Sunland reports $4.3 billion development pipeline

Sunland reports $4.3 billion development pipeline
Jonathan ChancellorDecember 7, 2020

The Sunland Group today announced an after tax profit of $31.5 million for the full year ended 30 June 2016, an increase of 5 percent on the previous corresponding period’s $30.1 million profit.

It reported a strong balance sheet with $19.9m in cash and $97.4m in undrawn working capital lines.

The level of gearing was advised as 33 percent debt to assets and 56 percent debt to equity.

The group advised $41.2m in new site acquisitions, with a further $32m in site acquisitions in Brisbane and the Gold Coast due to settle during the first half of the 2017 financial year.

Sunland's managing director, Sahba Abedian, said the improved financial performance was a result of increased development margins, prudent capital management initiatives and the emergence of earnings from retail assets.

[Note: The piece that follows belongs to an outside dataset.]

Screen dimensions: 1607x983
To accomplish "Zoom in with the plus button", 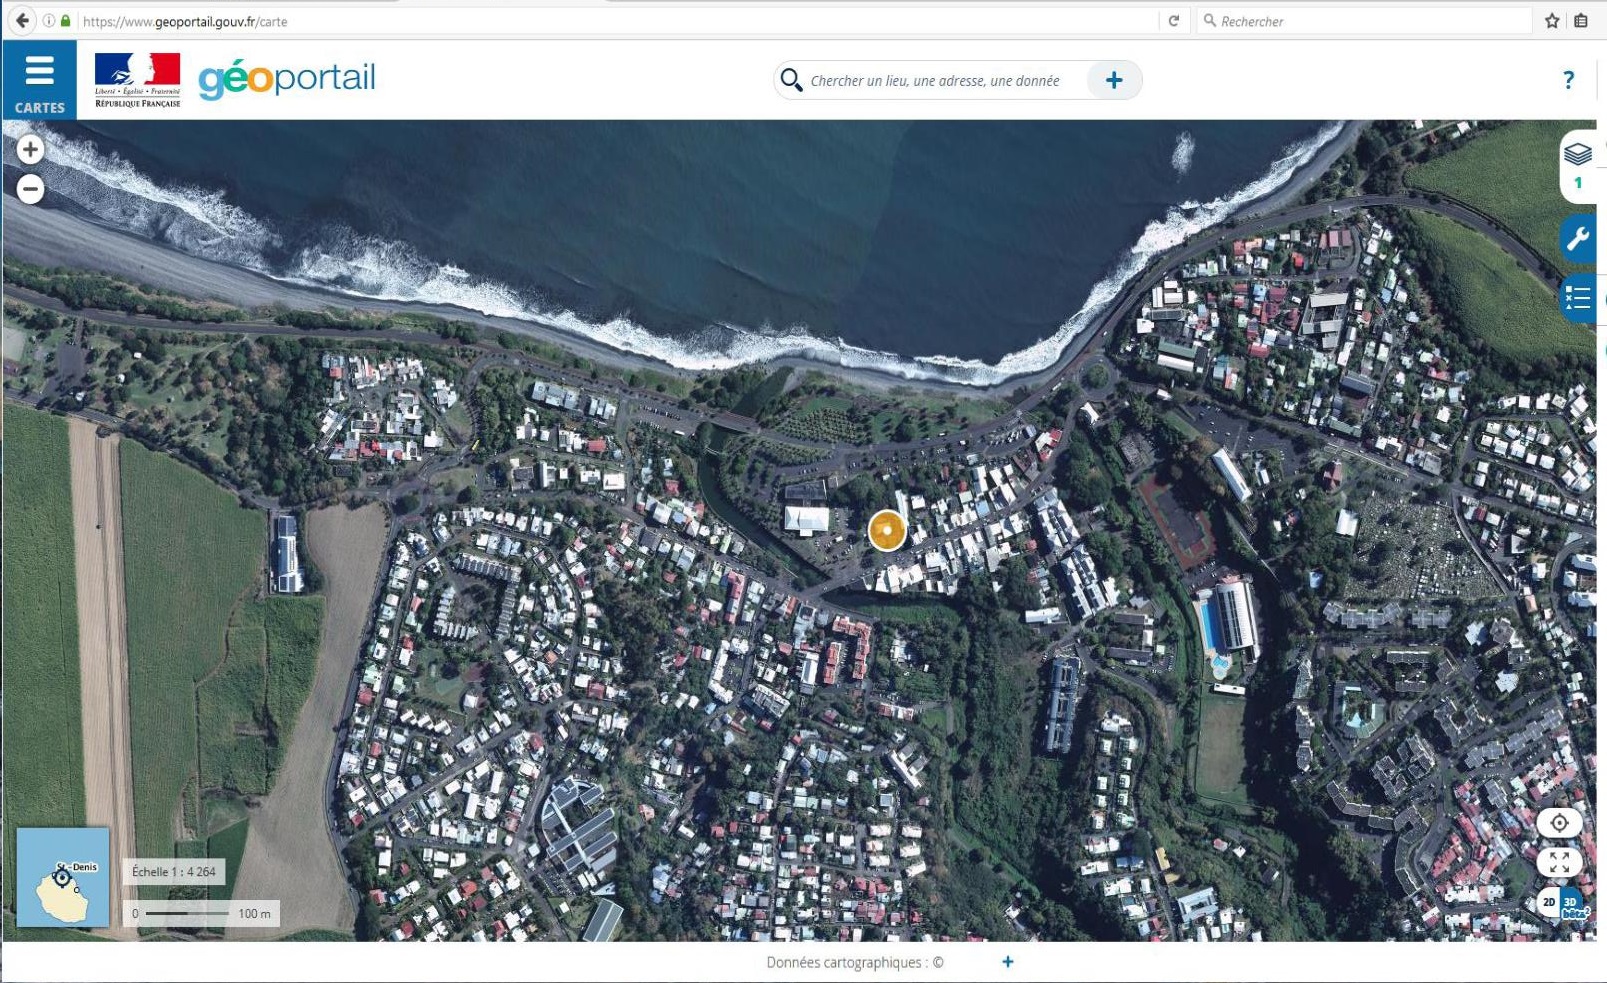I will coord(30,150).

“The strategic portfolio replenishment and capital management efforts of recent years have continued to deliver favourable results for the Group, enabling the portfolio to benefit from the value uplift resulting from buyer demand along the eastern seaboard,” Mr Abedian said.

“These projects contributed to a total development return of 35 percent across the portfolio, significantly higher than our targeted return on cost of 20 percent.”

During the financial year it launched 10 new projects including Shea Residences in Brisbane, Magnoli Residences in Palm Beach and the heights (pictured above) master planned community in Pimpama, further positioning the portfolio to capitalise on the improving south-east Queensland residential markets.

Sunland completed four new site acquisitions totalling $41.2m during the period in Brisbane (St Lucia and Toowong) and Sydney’s Northern Beaches (Ingleside and Warriewood).

The new acquisitions are at Everton Hills (Brisbane) and Coolangatta (Gold Coast).

The Group’s portfolio comprises 6,300 land, housing and multi-storey products with a total end value of $4.3 billion, with 16 active projects along the east coast of Australia.

During the 2016 financial year Sunland generated $235.6m in revenue from 443 property settlements compared with 2015 with $279.7m from 387 settlements.

Sales volume was down in FY16 as projects in New South Wales and Victoria were sold out during the previous year and no additional projects were released in these states.

The group pipeline of presales has 779 contracts totalling $605m as at 30 June 2016 for new projects released across the portfolio.

In late July 2016 Sunland launched the $82m mixed-use Marina Concourse development adjoining the Royal Pines Marina on the Gold Coast.

The Grace on Coronation project in Toowong has been approved by Brisbane City Council, however Sunland continues to deal with an appeal through the Land and Environment Court and a judgement is not expected until early 2017.

Construction of Sunland’s $240m luxury Abian residential tower development in the Brisbane CBD has now progressed through to level 34 and settlements are expected to contribute to the 2017 and 2018 financial years.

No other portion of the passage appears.